I was happily married before and am happily married now. My words surprised me recently when I said it out loud. The last time I thought about my previous marriage I thought that, the life with my previous partner was wasted. We did not even have children. I could not see anything good come from it. I felt that all the beauty was stolen from this best part of 16 years, and if I added the years before the married years when we were together, it came to many more.
What were the precursors to this grateful realisation?
Through disappointments in people I realised that we are all connected. I would not have been affected by other’s behaviour if this was not the case. People do not set out to hurt me, but our connectedness makes this an inevitable side-effect. I am therefore never alone.
I have recovered so often after the experience of personal loss, that I realise that life is abundant. There is always more joy, new relationships and new adventure in store.
It was during the most heart-breaking experiences that I learned that I am so Loved. I was always taken care of and my heart always healed.

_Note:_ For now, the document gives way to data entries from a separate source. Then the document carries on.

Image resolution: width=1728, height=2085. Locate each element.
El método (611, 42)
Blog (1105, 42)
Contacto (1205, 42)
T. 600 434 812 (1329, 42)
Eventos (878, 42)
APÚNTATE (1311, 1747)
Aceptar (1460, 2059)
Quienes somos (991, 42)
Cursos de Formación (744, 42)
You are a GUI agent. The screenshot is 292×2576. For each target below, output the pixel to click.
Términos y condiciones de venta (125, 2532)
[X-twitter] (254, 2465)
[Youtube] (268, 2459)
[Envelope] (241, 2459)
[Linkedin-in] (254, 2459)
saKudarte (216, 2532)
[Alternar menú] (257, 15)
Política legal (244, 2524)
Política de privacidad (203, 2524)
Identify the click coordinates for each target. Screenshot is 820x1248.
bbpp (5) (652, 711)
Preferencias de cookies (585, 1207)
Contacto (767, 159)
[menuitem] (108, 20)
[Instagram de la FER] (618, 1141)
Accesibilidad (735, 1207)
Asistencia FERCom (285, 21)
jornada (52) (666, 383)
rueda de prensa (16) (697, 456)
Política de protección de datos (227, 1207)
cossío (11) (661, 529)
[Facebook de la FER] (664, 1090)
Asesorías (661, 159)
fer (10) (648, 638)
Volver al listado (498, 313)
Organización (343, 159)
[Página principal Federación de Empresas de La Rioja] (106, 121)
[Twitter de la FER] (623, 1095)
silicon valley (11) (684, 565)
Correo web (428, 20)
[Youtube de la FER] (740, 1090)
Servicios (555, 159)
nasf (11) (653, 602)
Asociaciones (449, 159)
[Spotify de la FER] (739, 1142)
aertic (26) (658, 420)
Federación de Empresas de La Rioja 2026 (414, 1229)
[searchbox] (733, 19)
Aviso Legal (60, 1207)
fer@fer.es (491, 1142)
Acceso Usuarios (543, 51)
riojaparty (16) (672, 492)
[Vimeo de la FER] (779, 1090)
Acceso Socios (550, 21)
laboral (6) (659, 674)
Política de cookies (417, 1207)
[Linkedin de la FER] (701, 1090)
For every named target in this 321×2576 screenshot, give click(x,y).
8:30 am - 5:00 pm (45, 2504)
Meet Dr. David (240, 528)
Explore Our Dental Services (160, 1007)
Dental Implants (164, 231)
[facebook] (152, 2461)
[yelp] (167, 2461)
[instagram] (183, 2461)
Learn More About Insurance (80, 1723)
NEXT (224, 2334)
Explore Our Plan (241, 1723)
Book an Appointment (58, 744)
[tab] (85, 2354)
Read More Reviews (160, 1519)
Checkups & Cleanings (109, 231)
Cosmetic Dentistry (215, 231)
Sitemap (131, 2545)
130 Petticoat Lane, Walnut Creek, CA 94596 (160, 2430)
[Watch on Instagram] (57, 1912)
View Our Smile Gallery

I was liberated when I realised that I am not in control. I am part of a big story, I do not need to fix the world.
When change was forced upon me, I learned to trust, because I always ended up in better places and circumstances.
I learned to trust when in my attempts to protect myself I found myself in life threatening danger and I was pulled out of situations that would have destroyed me. I find myself in surprisingly safe places.
I learned patience when I dismally failed at all my attempts to change the world simply because I was stopped in my tracks.
The anxiety that followed all the above, teaches me patience and restraint. It helps me pay attention to how I pay attention to this very moment.
I became stronger through adversity. All the no’s, and rejections prepared me for joyful living in a complicated world.
I now know that regardless of what happens in my life, the outcome is defined by the beauty inside. That what happens in me, Spirit, manifests in the material world. This is not defined by others but by my trust in God’s Goodness.